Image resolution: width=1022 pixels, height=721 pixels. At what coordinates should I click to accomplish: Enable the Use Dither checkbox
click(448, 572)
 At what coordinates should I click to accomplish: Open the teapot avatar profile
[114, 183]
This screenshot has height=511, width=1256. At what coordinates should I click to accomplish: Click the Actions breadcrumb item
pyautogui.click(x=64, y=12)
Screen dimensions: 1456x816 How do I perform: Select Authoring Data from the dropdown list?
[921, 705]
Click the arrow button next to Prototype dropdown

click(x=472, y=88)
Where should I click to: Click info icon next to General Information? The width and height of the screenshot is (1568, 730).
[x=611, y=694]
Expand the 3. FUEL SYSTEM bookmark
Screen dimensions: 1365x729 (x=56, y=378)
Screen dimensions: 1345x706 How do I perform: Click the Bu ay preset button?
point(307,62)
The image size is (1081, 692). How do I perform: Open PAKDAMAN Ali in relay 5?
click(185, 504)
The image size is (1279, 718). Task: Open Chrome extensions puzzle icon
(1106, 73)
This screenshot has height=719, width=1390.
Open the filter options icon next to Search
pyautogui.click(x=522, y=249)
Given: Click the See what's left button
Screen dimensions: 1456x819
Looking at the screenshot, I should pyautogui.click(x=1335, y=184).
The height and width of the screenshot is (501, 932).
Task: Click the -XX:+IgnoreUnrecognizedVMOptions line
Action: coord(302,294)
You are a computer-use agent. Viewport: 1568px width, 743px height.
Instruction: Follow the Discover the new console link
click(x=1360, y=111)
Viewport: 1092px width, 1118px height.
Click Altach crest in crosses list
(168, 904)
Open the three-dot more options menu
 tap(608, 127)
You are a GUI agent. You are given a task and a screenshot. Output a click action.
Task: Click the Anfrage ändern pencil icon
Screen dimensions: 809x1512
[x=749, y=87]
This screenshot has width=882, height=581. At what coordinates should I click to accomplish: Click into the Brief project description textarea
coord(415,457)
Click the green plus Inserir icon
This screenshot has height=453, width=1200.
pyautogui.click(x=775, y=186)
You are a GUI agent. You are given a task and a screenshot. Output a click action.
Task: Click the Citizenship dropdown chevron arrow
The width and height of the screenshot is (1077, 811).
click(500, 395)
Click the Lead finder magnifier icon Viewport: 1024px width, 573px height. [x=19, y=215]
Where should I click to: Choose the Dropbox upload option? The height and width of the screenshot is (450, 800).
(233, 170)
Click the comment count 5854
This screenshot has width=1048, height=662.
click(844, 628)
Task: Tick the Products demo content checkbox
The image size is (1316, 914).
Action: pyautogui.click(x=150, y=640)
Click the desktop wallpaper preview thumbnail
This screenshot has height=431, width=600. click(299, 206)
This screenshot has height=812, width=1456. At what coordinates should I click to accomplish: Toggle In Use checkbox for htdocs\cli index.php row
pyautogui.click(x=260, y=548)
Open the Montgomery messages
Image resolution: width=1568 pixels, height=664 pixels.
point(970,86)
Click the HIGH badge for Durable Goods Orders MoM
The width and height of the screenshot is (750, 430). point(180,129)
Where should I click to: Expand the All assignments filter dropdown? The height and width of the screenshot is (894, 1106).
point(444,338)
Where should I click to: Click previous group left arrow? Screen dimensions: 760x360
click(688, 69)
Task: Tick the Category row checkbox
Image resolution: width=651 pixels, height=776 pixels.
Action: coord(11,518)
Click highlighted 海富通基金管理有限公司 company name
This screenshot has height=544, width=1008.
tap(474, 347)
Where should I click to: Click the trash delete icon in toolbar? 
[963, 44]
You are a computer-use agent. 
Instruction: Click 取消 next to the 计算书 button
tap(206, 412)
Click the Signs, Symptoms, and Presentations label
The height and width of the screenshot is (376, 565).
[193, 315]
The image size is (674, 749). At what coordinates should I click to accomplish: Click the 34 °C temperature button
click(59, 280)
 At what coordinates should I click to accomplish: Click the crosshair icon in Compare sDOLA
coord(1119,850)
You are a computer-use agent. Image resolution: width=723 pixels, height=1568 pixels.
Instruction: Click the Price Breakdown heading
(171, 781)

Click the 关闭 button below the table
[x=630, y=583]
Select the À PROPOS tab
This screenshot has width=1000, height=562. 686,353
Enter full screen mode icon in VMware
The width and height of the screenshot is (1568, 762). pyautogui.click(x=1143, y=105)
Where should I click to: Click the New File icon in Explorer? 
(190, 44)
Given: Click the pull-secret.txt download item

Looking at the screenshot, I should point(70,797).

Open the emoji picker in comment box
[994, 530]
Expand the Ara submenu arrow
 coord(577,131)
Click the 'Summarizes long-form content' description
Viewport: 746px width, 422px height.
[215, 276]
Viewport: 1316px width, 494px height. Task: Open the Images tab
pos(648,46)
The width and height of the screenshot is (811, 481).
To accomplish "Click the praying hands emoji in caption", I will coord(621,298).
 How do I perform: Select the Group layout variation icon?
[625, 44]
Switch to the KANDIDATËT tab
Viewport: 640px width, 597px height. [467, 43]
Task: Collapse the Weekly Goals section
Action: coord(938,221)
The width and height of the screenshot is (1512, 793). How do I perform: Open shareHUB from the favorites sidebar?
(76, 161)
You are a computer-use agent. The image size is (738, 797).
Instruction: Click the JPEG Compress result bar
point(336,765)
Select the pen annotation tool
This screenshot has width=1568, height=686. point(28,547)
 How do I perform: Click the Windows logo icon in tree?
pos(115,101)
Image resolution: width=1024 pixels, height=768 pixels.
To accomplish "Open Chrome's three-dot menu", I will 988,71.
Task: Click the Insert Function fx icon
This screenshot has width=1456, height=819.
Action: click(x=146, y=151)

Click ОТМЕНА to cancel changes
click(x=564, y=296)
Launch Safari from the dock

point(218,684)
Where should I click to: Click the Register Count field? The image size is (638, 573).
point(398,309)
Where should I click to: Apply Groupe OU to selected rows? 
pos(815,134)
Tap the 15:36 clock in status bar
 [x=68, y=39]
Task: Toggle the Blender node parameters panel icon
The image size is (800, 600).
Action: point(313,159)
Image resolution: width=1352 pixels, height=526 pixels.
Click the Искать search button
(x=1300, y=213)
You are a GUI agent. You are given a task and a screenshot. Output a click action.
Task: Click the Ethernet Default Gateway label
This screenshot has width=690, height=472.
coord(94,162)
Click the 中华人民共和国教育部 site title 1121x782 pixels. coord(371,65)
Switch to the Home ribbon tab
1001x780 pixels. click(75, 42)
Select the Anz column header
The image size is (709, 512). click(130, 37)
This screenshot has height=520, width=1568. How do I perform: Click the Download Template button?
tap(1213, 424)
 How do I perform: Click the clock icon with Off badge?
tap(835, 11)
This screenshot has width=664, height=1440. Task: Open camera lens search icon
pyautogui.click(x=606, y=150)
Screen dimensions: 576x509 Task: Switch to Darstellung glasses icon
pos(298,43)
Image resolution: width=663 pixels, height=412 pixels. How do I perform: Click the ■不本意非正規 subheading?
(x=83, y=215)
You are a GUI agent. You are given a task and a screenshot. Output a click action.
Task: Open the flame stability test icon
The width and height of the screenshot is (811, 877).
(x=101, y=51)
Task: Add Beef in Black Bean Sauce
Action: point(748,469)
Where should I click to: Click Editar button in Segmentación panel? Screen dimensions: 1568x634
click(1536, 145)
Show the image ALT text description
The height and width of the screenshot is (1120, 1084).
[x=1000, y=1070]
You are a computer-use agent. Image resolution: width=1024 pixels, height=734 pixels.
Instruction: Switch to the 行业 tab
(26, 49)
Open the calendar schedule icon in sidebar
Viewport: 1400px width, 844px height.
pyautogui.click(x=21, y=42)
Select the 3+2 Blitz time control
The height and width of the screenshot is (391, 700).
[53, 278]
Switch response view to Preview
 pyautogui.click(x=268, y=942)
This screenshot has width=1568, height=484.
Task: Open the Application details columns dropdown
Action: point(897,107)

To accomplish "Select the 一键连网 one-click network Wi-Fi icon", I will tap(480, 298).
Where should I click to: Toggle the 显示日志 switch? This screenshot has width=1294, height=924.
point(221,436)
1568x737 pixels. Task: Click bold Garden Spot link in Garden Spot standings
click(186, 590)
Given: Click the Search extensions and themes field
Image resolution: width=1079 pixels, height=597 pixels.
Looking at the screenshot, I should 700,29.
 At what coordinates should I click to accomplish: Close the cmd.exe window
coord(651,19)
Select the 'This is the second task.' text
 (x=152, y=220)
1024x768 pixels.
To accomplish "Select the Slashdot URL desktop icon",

* * *

[What you need to do]
Lines in the material above that include the string "will" should be listed.

[Task answer]
To accomplish "Click the praying hands emoji in caption", I will coord(621,298).
To accomplish "Open Chrome's three-dot menu", I will 988,71.
To accomplish "Select the 一键连网 one-click network Wi-Fi icon", I will tap(480, 298).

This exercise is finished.